Every investor should have a funnel or a process that they use to narrow down the universe of tradable stocks to a select set of companies that they would be inclined to trade. One approach is to look at the so-called “smart money.” These large investors have a lot of money that they manage, and option activity is one place to look for where the money is going. The following six companies saw significant bullish option activity in the past week.
Options are derivative products used on an underlying stock, ETF, index, or futures product. Options provide the option buyers with the ability to add leverage and control shares of stock. They also allow sellers generated income and create high probability trades. The possible combinations provide the ability to create the exact risk profile you want.
Institutions and other investors with a lot of money use options as a means to gain these advantages and provides a way to hide some of their activity with so many expirations and strikes available. You may also find that the option activity is used in conjunction with stock, which adds even more significance to the trades being executed.
When considering option activity, identifying companies with above average option volume is the beginning point. From there, it’s about identifying the option contract being traded, seeing the volume is greater than the open interest and finally identifying if the activity was long or short.
Here are six companies that experienced unusual option activity over the past week on more than one occasion.
Unusual Option Opportunity #1: Freeport-McMoRan Inc (NYSE: FCX)

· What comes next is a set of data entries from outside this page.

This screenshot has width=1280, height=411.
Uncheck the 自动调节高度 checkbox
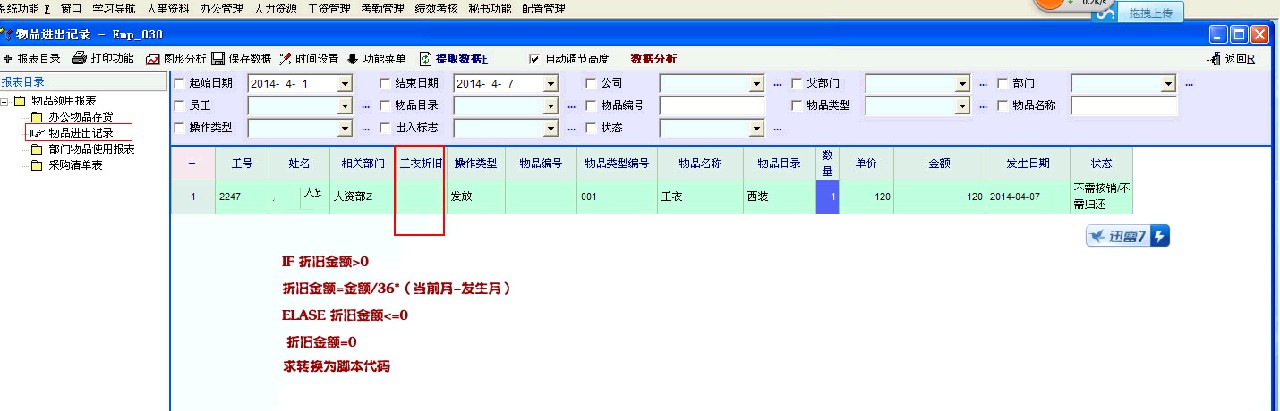point(534,59)
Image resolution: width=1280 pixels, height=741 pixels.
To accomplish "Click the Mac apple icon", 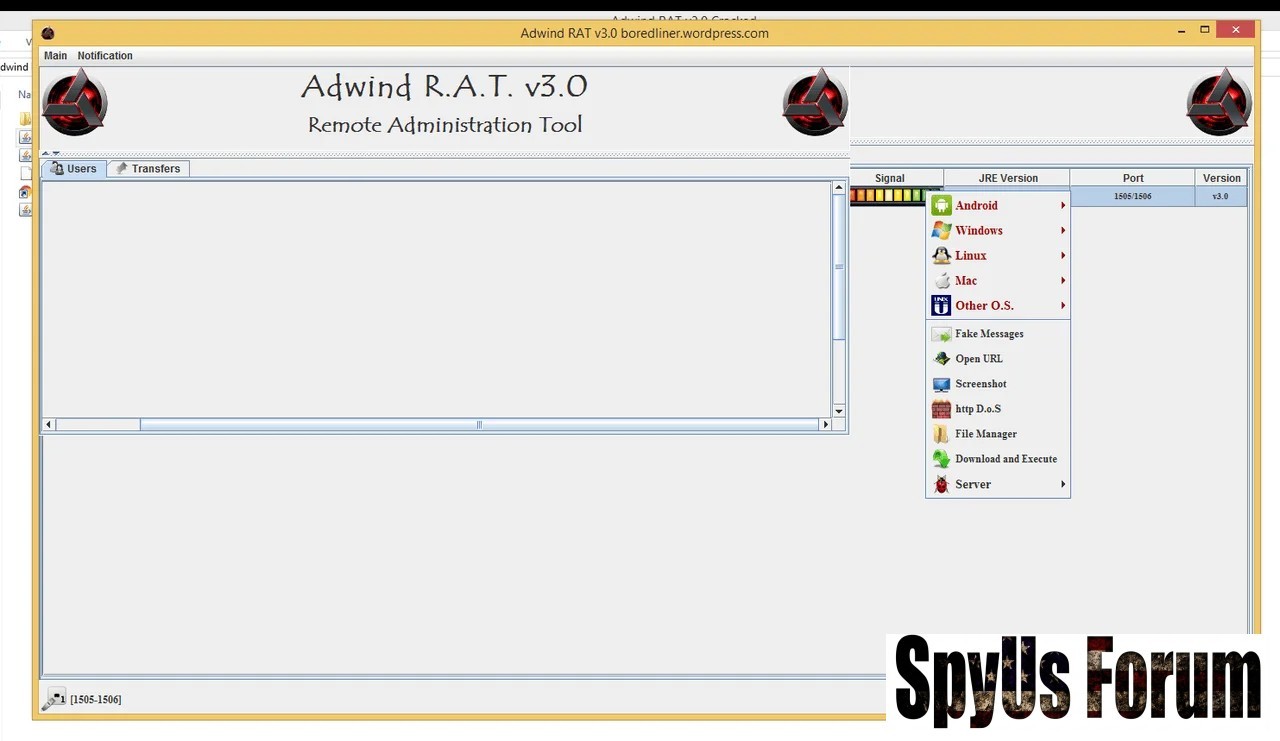I will (x=941, y=281).
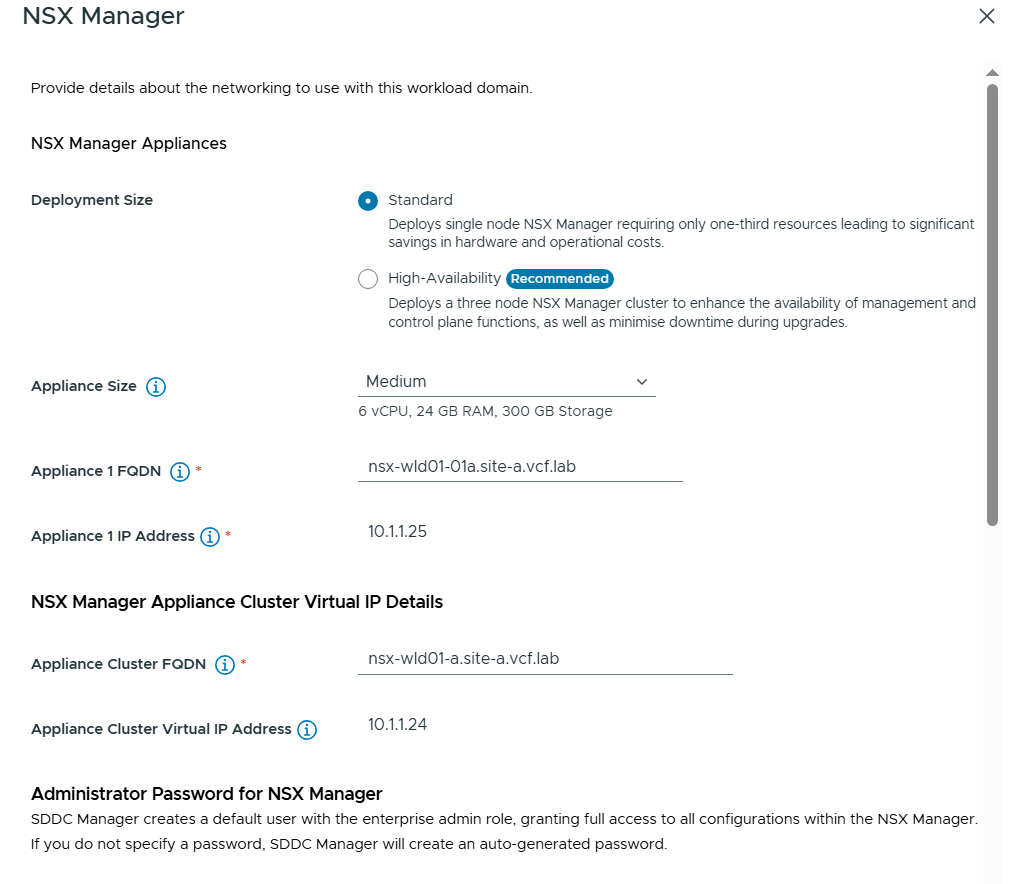
Task: Click info icon for Appliance Cluster Virtual IP Address
Action: [x=307, y=730]
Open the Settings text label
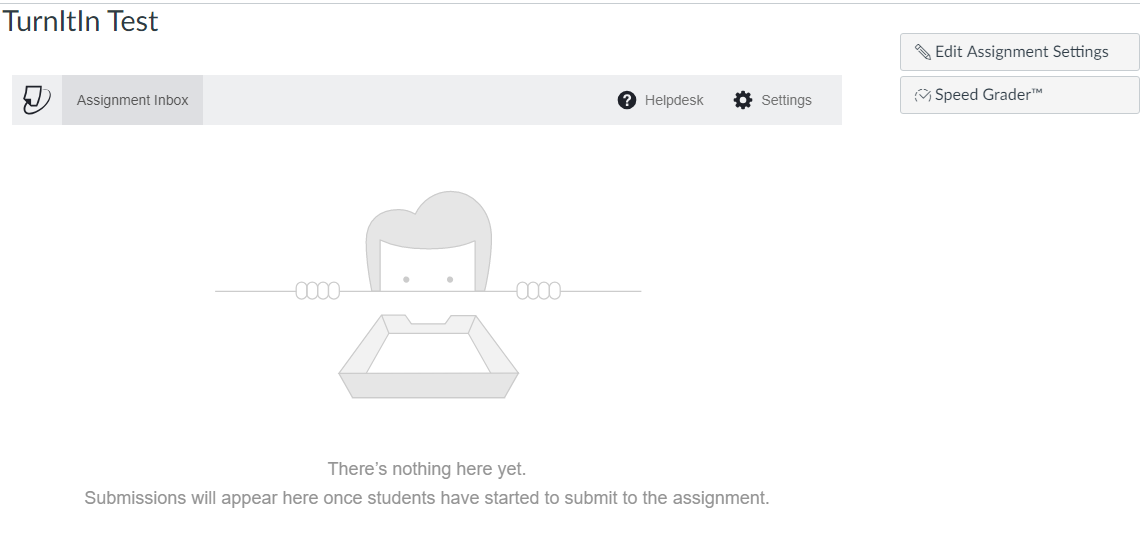This screenshot has height=552, width=1146. [x=786, y=100]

Since August 5, FCX has seen a flurry of significant option activity. Last week there were two large trades that were made for the September expiration and for January. The activity was call option buying activity ranging from the $15.5-0 strike to the $18 strike price. On Thursday, another large trade popped up as 10,000 November $14 calls were rolled out to the $16 strike price. Rolling is a form of profit taking, but allows the trader to still capitalize on additional upside.
Unusual Option Opportunity #2: LYFT Inc (NASDAQ: LYFT)
LYFT has seen unusual option activity every day this week. While the stock failed to respond all week, the price finally popped on popped on Thursday as news came of the temporary stay in the driver reclassification case. The bullish activity was seen predominantly on the April expiration this week, but also next week’s expiration and November. On Thursday, over 7,800 calls were traded on the 20 NOV 20 $$32.50 call option.
Unusual Option Opportunity #3: Ritchie Bros. Auctioneers Inc (NYSE: RBA)
On Monday and Tuesday of this week, RBA saw unusual option activity. The trading focused on call option buying on the March $65, $70 and $80 contracts. The trade on Monday was a long vertical spread where the $70 strike price is bought, and the $80 strike price is sold for a net debit. The strike selection is an indication of an expected move to $80 or above by expiration.
Unusual Option Opportunity #4: Intel Corporation (NASDAQ: INTC)
Intel finished 1.74% higher yesterday as news came out of the company accelerating its planned stock buyback program. The planned $10 billion accelerated share repurchase is part of a planned $20 billion program. The end of last week saw increased activity that spilled over into Monday’s trading. All of the trades were for this week’s expiration at the $50.50 call strike price.
Unusual Option Opportunity #5: United States Steel Corporation (NYSE: X)
After seeing a lot of unusual activity in July, option bulls are back at it this week with significant trades being made on Tuesday and Wednesday. On Tuesday, it was the August 28 expiration using the $8 call options. Then on Wednesday, the same expiration was chosen for a long call vertical using the $8 and $9 strike prices. The trade is an indication of an expected move above $9 by next week’s expiration.
Unusual Option Opportunity #6: L3Harris Technologies Inc (NYSE: LHX)
For L3Harris, Wednesday saw and significant trade being put on using a combination spread. The trade involved buying a call spread for December on the $190 and $210 call options and financing the debit by selling the December $155 puts. The trade was put on for a $0.05 credit with the expectation the stock will trade above $21 by December’s expiration.